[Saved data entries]
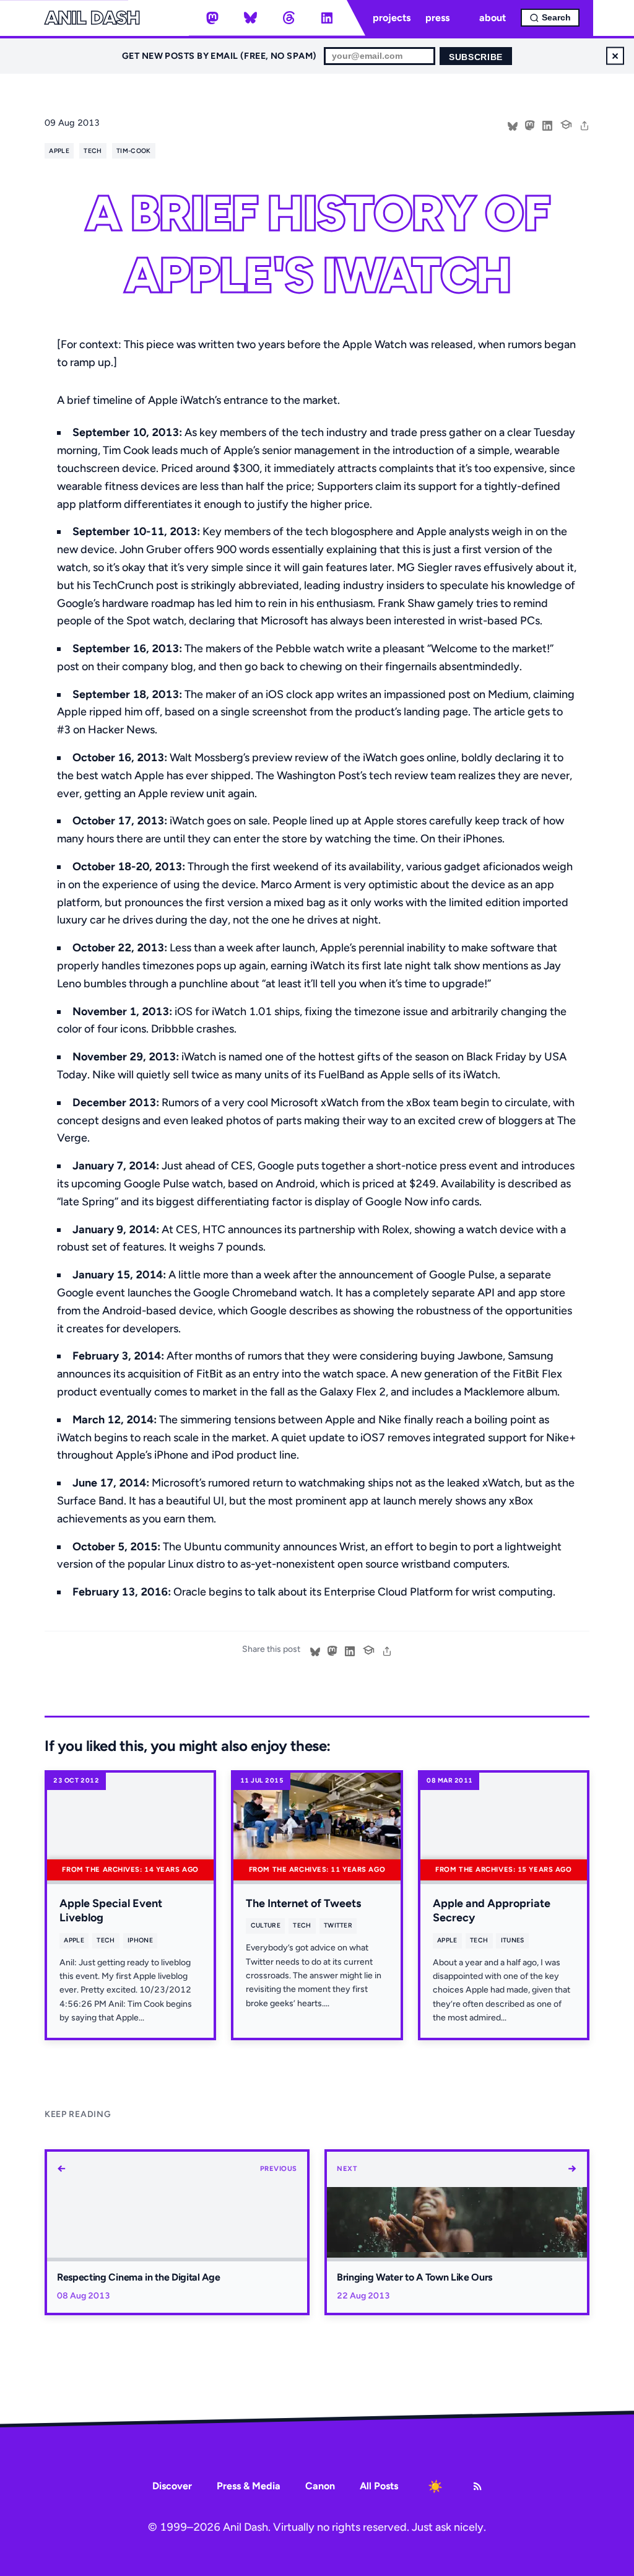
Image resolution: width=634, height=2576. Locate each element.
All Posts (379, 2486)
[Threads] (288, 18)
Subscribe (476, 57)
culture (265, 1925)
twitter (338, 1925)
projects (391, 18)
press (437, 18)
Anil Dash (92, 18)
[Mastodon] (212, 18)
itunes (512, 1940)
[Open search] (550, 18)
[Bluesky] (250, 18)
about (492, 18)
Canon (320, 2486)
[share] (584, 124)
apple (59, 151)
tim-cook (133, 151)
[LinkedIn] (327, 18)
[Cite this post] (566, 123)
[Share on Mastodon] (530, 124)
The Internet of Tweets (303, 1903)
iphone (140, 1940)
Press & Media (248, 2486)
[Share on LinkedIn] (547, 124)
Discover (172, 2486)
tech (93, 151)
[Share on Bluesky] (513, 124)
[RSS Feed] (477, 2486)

---

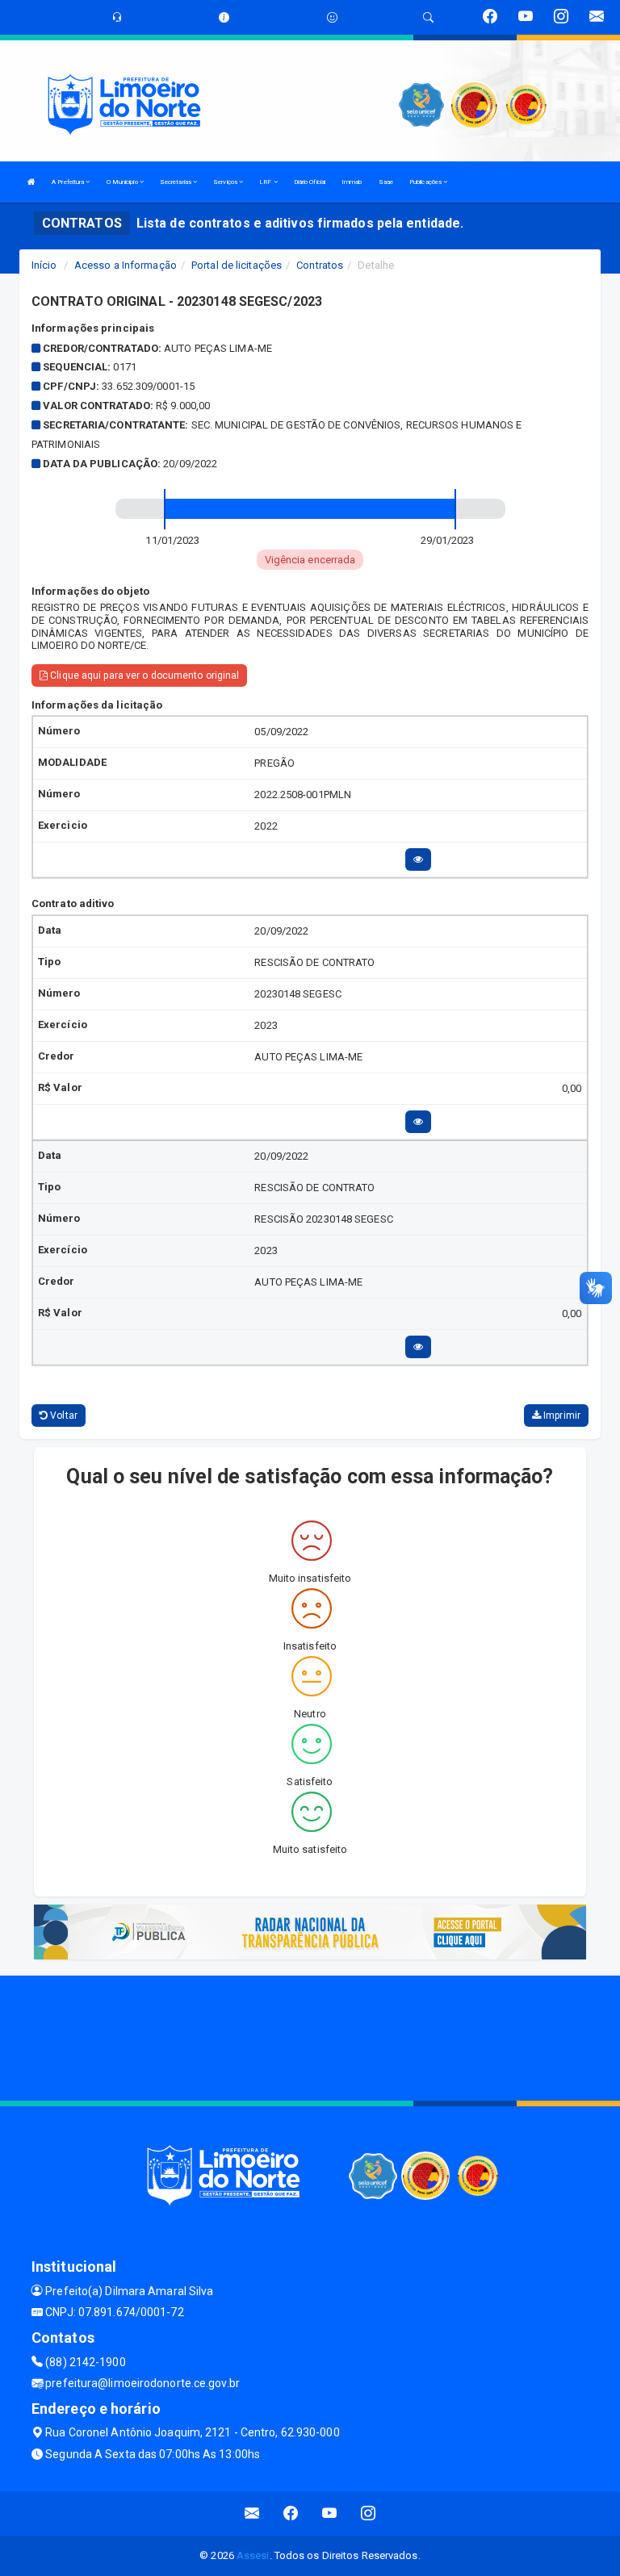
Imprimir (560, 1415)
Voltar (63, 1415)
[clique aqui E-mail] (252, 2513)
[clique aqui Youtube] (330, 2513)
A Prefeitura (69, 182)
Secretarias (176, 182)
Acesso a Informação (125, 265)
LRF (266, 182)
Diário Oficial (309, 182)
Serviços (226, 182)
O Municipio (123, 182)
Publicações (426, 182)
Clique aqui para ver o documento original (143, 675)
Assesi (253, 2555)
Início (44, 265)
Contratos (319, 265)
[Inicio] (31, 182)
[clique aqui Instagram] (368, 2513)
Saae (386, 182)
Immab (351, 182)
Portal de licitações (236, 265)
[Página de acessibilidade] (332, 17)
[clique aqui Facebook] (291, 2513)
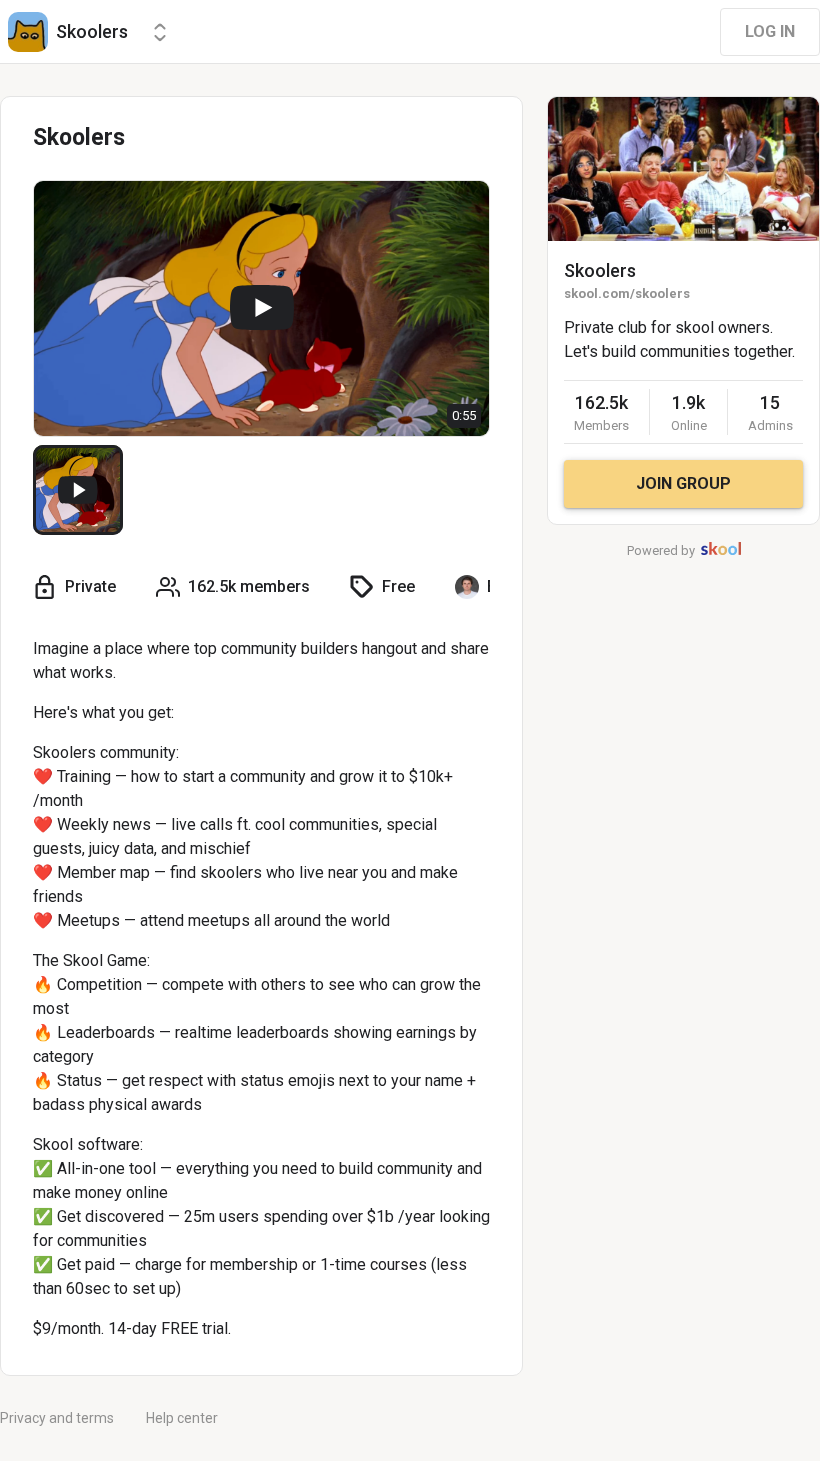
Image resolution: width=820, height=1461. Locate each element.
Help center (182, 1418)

▶ **Problem to solve**: If a line in the entries holds the string "Locate", copy it.

▶ **Response to the exercise**:
Image resolution: width=634, height=2576. Locate each element.
Image resolution: width=820, height=1461. Locate each element.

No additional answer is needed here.